William Hodges, Tahiti Revisited, 1776
Such climatic circumstances, together with a sequence of events that occurred at around this time (and seemed to confirm Chamfort's dictum that a man must swallow a toad every morning to be sure of not meeting with anything more revolting in the day ahead), conspired to render me intensely susceptible to the unsolicited arrival one late afternoon of a large, brightly illustrated brochure entitled ‘Winter Sun'. Its cover displayed a row of palm trees, many of them growing at an angle, on a sandy beach fringed by a turquoise sea, set against a backdrop of hills where I imagined there to be waterfalls and relief from the heat in the shade of sweet-smelling fruit trees.
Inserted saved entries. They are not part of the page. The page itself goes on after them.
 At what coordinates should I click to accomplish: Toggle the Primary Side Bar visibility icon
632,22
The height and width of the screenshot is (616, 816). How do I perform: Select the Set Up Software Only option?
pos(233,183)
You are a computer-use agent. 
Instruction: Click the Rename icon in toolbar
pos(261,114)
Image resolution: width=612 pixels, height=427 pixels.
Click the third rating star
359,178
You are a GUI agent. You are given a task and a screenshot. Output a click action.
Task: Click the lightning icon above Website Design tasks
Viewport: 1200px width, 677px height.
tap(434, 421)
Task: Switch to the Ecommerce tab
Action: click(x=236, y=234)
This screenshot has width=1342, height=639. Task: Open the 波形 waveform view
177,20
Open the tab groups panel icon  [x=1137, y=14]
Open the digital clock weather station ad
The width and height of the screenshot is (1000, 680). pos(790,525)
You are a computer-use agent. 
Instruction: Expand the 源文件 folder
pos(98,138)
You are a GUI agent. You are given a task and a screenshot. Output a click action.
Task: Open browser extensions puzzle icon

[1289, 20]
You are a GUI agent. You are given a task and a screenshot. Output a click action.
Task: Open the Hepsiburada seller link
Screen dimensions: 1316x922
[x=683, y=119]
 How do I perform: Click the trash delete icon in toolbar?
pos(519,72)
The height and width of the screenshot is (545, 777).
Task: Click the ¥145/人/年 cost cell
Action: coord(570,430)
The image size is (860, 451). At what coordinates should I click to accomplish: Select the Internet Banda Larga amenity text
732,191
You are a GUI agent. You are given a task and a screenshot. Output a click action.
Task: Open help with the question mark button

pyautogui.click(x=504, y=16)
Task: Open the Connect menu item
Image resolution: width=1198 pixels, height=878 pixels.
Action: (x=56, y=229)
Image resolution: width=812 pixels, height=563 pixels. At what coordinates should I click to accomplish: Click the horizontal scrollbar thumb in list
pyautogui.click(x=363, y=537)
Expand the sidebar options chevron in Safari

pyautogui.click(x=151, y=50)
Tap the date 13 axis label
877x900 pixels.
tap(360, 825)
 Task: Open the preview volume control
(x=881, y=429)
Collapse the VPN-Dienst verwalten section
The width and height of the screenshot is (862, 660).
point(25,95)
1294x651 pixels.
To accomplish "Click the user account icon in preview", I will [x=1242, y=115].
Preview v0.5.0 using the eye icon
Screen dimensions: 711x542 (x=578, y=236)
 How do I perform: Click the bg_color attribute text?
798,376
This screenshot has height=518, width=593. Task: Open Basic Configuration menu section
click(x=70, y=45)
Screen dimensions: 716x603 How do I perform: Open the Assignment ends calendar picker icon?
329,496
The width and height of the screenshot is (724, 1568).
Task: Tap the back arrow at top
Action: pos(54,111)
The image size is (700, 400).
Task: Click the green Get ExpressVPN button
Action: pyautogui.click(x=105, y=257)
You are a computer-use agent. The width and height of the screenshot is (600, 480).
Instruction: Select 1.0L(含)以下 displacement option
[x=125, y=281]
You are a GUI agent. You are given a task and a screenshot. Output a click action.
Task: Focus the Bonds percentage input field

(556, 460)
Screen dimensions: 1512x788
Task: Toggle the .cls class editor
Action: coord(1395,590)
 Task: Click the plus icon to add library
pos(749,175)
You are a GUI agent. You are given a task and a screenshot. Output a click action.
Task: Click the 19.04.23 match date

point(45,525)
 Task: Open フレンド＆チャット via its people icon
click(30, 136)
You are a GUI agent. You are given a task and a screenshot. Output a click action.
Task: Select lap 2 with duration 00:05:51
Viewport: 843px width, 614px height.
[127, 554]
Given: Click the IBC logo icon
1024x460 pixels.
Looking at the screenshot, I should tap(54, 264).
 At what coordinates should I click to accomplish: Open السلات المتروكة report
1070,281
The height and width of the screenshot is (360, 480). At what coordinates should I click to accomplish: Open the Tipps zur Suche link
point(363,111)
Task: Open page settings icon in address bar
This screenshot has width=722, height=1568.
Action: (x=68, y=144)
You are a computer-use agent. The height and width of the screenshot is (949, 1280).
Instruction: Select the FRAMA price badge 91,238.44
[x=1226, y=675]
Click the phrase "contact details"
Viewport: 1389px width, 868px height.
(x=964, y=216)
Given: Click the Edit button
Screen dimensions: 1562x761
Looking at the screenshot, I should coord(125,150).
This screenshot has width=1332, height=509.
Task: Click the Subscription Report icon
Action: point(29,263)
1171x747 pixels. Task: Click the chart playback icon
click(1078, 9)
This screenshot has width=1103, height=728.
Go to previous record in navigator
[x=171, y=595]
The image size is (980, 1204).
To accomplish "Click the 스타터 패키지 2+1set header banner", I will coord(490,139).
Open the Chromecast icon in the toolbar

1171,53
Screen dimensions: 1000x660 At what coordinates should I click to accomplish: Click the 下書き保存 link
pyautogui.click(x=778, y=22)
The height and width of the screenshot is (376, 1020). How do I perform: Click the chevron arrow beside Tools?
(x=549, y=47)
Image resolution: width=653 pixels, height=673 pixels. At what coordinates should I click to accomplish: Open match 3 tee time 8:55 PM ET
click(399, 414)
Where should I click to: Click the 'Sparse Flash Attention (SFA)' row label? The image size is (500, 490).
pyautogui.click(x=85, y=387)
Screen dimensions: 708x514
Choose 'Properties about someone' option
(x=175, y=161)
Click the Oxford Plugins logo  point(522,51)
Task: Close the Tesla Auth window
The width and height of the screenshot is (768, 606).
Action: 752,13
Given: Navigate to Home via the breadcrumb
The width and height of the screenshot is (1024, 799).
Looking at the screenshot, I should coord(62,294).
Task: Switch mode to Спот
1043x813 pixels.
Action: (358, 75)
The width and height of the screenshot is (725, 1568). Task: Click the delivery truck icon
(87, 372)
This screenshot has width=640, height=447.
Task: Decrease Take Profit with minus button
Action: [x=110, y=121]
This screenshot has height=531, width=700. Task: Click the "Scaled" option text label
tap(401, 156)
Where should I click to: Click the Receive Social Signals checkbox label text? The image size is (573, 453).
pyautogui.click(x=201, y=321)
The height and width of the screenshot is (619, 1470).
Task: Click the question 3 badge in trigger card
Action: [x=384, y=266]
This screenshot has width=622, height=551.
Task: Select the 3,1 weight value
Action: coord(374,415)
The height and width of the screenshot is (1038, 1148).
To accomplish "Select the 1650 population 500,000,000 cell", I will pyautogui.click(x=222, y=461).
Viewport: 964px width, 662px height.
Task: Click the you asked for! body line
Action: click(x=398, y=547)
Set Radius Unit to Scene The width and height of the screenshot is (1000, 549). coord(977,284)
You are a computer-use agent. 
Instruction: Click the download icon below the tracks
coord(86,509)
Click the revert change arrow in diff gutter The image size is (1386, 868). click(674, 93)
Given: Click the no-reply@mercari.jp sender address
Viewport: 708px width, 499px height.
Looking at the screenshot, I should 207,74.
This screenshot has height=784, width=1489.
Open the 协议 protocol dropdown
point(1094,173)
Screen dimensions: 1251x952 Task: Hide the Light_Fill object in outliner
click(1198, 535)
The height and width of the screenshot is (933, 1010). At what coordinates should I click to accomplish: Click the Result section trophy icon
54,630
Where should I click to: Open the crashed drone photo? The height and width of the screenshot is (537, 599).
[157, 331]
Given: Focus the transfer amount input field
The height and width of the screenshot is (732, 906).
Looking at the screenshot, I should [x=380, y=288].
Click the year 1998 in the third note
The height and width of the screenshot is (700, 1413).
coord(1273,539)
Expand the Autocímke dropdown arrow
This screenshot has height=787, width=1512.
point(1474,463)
The photographs reminded me of the paintings of Tahiti that William Hodges had brought back from his journey with Captain Cook, showing a tropical lagoon in soft evening light, where smiling local girls cavorted carefree (and barefoot) through luxuriant foliage—images that had provoked wonder and longing when Hodges had first exhibited them at the Royal Academy in London in the sharp winter of 1776, and that continued to provide a model for subsequent depictions of tropical idylls, including those in the pages of ‘Winter Sun'.